This Magazine Staff
Clinging onto the very tip of the bow on Sea Shepherd’s eco-activist ship, I stare into the fog with desperation. Looking for any shape, figure or shadow that resembles the vessel we have been waiting weeks to find. I could almost smell a ship’s diesel fumes, but not see them. The Sea Shepherd ship steamed ahead through a sharp icefield purely focused on reaching this mystery ship. I was to give the hand signal to the crew on our bridge once I could identify what lay ahead. Fifteen minutes away, 0.4 miles in range, 10 minutes, 0.3 miles, 8 minutes, 7 minutes… I start to see ripples in the calm sea: they are made by the wake of the ship ahead. The lines get bigger and wider — it must be right in front of us now. Something dark looms in the mist, a shape starts to form, a slip-way I can see, a ship, a white ship with Japanese lettering — it reads Kaiiko Maru. It’s a whaling vessel.
After sixteen days at sea, Sea Shepherd found its second whaling vessel in the Antarctic. The first ship was found five days before Christmas, a harpoon vessel called the Yushin Maru 2. Today, on Boxing Day, we’ve found a spotter vessel named the Kaiiko Maru. Both vessels are a part of the Japanese whaling fleet, aimed at hunting 1,000 whales at the south pole. And both vessels faced the wrath of Sea Shepherd’s fight for the whales. But unlike the Yushin, the Kaiiko fought back.
At 6:30pm, activists on board Sea Shepherd found a target. Within the hour, the crew was in position ready for an attack, the ship was gaining on the Kaiiko and a team, including me, searched into the mist from the bow to identify our quarry. Once the Kaiiko was visible to all of us, the Sea Shepherd ship quickly came alongside the Kaiko’s port side for a Boxing Day surprise. Crew on the Kaiiko level to us on our bow turned to us in shock to see our boat nestling up beside them. In a panic they closed doors, turned their faces away from our cameras, and ran inside, bracing for a conflict.
On the Sea Shepherd, teams of two planted themselves at the bow, the bridge deck and the monkey deck (the highest deck of the ship) readying with various bottles. Bottles filled with rancid butter, dyes and methyl cellulose (a slippery substance) that would contaminate the decks of the whaling ship for days to weeks, making whaling impossible. Within seconds of passing the Kaiiko Maru, the Sea Shepherd activists throw the bottles. They’re experienced shots, after weeks of practice with organic compost balls. Two, four, six, eight bottles shatter on the Kaiiko’s decks. Only two miss their target.

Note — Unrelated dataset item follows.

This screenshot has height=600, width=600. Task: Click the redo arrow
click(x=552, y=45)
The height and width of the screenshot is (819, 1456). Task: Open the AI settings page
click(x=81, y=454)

But the Kaiiko does not sit idly: instead, they retaliate. The Kaiiko comes in close — so close that on the bow we could have easily walked onto their deck. Suddenly, I remember the rammings from previous Sea Shepherd campaigns I had been on. In previous instances, I’d never been on the bow during one of these collisions, but I can see the Kaiiko isn’t turning away. I yell to my team to “brace for impact.” We all hold onto something, anything, and I grab for the anchor chain — maybe not the best choice. Screech, thump, bang! The Kaiiko struck, scrapping our port side and pulverizing one of our helicopter guard rails.
Unafraid, Captain Paul Watson at the helm turns our ship in circles around the Kaiiko. Once, twice, three times around we go. On the third turn, we just miss their stern to our bow. Their ship crosses for the last time. The two ships are so close their two crews can get a good look at each other. I stand on the bow and I stare one man in the eye as he stares back. I don’t sense hate, but instead curiosity in our exchange. He probably wonders why I am doing this, fighting against his job. I wonder why he is doing this, whaling. We are from two very different worlds, a pro-whaling world and an anti-whaling world, meeting one another for the first time without words in an ecological war. I wonder in that moment: can we come to a middle ground? A ground where jobs are kept but an ecological destruction is curbed?
Minutes go by. The Kaiiko turns southeast and we let them go, to continue onwards in pursuit of the rest of the fleet. The Captain looks like a kid on Christmas morning, as happy as can be. The Kaiko’s decks are contaminated, making at least part of the whaling fleet inoperable and surely putting the rest of the fleet on notice that we are in pursuit. The crew exchange the stories of their individual experiences. High fives, hugs and even some kisses go around. The press releases get written and media calls begin. The world begins to find out about round two.
“In this game, Sea Shepherd got 2, Whalers 0,” says David Nickarz, an engineer and activist from Canada.
Sea Shepherd is knee-deep in the whale wars now. The question is, will they find the Queen Bee that they need to confront to win this battle, the “mother ship,” called the Nissin Maru, without getting too badly stung themselves?
Emily Hunter is an environmental journalist. She is currently working on a book about young environmental activism, The Next Eco-Warriors and a documentary on illegal whaling in Antarctica.